Proposal for an AI Safety Prize

sweenesm

After reading Yudkowsky’s list of lethalities, I searched for some kind of prize out there that might be similar to what he suggests in his point #40, to motivate truly impactful AI safety work:

“promising to pay big money retrospectively for good work to anyone who produces it.”

I found a few prizes that had been awarded already or to which applications were closed. I also found people talking about potential prizes that, as far as I know, never came to be.

Here I outline what I think a decent AI Safety Prize could look like. I’m happy to hear suggestions for improvements on this proposal, or potential issues you see with it, so please do write them in the comments if you have them. I may send this off to XPRIZE as a prize suggestion.

Outline of an AI Safety Prize

This AI Safety Prize would be focused on establishing the ability to produce a safe, "aligned" AGI system (as indicated, but not proven, by a system that showed apparent alignment for at least 3 months, see below). It would not, of course, be a guarantee that no misaligned AGI ever came online.

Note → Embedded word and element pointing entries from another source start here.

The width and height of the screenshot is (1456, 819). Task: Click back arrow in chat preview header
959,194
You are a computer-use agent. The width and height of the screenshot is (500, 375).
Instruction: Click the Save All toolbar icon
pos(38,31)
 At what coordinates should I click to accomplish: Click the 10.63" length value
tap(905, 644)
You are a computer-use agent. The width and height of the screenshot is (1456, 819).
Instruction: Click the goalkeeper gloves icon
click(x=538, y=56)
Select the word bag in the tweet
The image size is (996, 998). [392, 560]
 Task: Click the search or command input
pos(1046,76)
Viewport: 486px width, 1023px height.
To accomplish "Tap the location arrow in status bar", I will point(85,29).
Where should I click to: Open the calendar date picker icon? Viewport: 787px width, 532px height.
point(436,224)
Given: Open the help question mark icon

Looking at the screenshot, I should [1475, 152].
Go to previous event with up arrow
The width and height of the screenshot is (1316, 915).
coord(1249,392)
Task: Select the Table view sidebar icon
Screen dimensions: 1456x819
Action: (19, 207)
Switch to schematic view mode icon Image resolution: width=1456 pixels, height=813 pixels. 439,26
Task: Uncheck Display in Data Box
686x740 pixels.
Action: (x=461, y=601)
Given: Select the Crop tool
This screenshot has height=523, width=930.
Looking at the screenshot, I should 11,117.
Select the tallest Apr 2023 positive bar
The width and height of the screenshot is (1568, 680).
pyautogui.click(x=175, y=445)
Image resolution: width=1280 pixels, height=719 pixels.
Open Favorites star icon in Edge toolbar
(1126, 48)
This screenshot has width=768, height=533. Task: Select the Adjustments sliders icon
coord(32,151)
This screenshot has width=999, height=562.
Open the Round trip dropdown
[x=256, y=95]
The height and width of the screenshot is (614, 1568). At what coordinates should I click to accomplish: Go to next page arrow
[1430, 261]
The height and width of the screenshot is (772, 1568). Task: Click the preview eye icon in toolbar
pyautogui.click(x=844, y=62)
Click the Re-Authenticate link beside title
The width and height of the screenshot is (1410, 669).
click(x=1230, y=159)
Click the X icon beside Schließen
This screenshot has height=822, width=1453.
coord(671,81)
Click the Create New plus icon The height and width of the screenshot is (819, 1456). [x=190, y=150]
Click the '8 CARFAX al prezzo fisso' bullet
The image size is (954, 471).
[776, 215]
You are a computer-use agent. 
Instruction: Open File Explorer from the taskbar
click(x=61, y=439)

The total prize should be at least $10M, to catch enough attention, with at least $5M of that being possible for one individual or team to win. Who would pay for it? Companies that ended up using the developed AI safety technique(s). Participating companies would agree to pay out a certain prize amount if they used a safety advancement in their AGI/near-AGI product for at least 3 months with no apparent misalignment/safety issues showing up. If companies didn’t end up using a particular technique, they wouldn’t pay out for it. For closed models, this would require honesty on their part, but I suspect the small relative prize quantities (compared to the huge economic upsides of AGI) and possible downsides of bad PR would motivate companies to stay honest. Companies could also decide to solicit funding for their portion of the prize from donors.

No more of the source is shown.